[Stored data]

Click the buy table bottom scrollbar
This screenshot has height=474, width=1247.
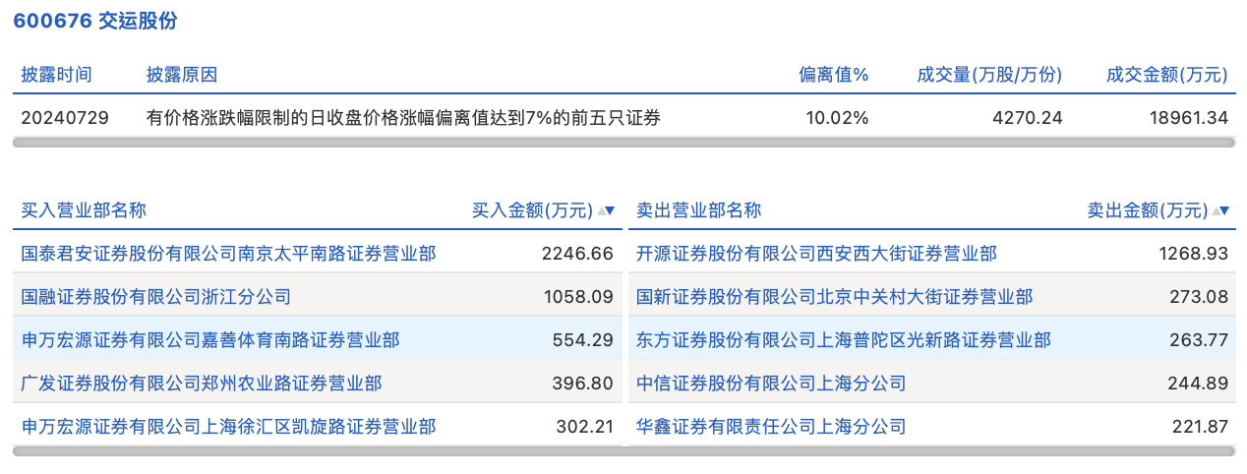(317, 451)
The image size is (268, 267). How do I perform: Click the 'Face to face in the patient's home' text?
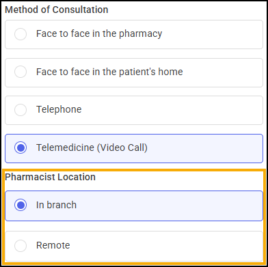[x=109, y=72]
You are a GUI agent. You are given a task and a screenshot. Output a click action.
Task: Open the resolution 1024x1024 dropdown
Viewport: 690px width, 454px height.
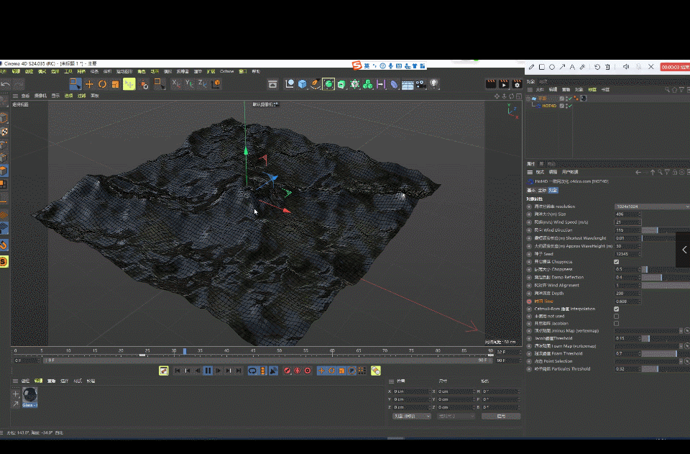click(650, 206)
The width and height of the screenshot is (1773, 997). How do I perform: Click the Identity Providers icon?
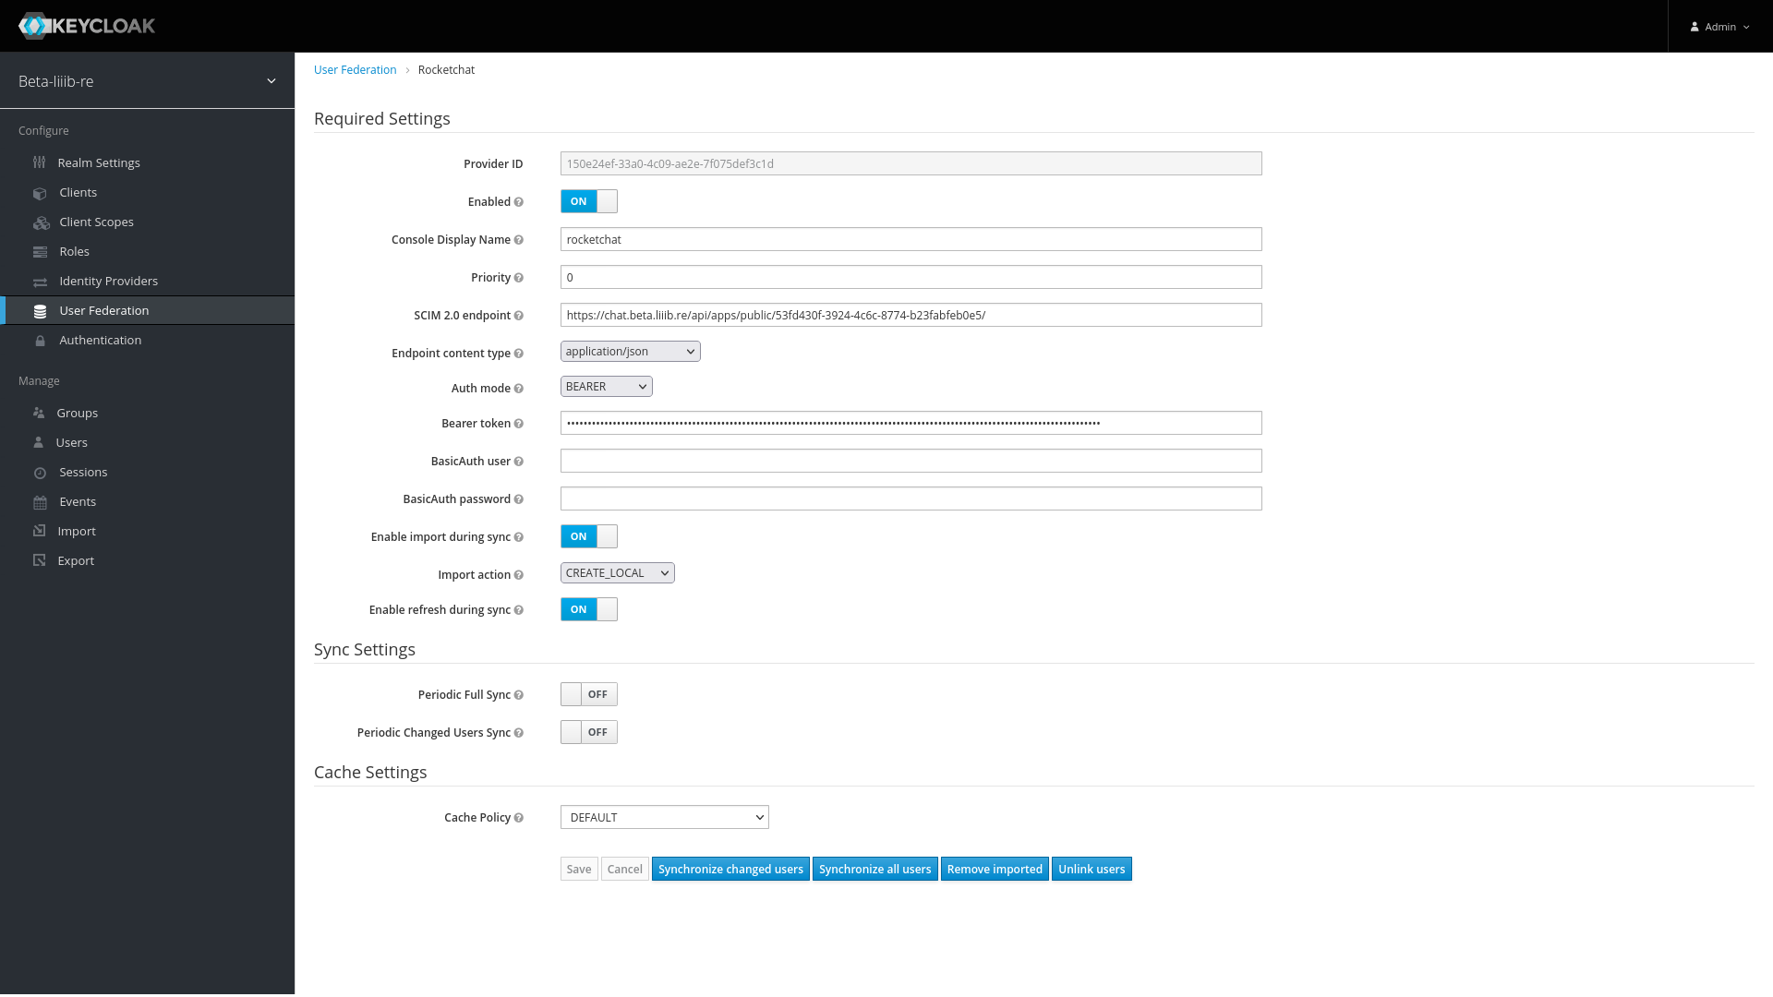coord(41,280)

- What the task requires -
Each record above must be retyped exactly, minus its pictures.

- Answer for the task -
Click the buy table bottom scrollbar
This screenshot has height=474, width=1247.
(317, 451)
The image size is (268, 267). How do I perform: Click the 'Face to face in the patient's home' text?
[x=109, y=72]
You are a GUI agent. You are given a task and a screenshot. Output a click action.
Task: Open the resolution 1024x1024 dropdown
Viewport: 690px width, 454px height.
click(650, 206)
The width and height of the screenshot is (1773, 997). How do I perform: Click the Identity Providers icon?
coord(41,280)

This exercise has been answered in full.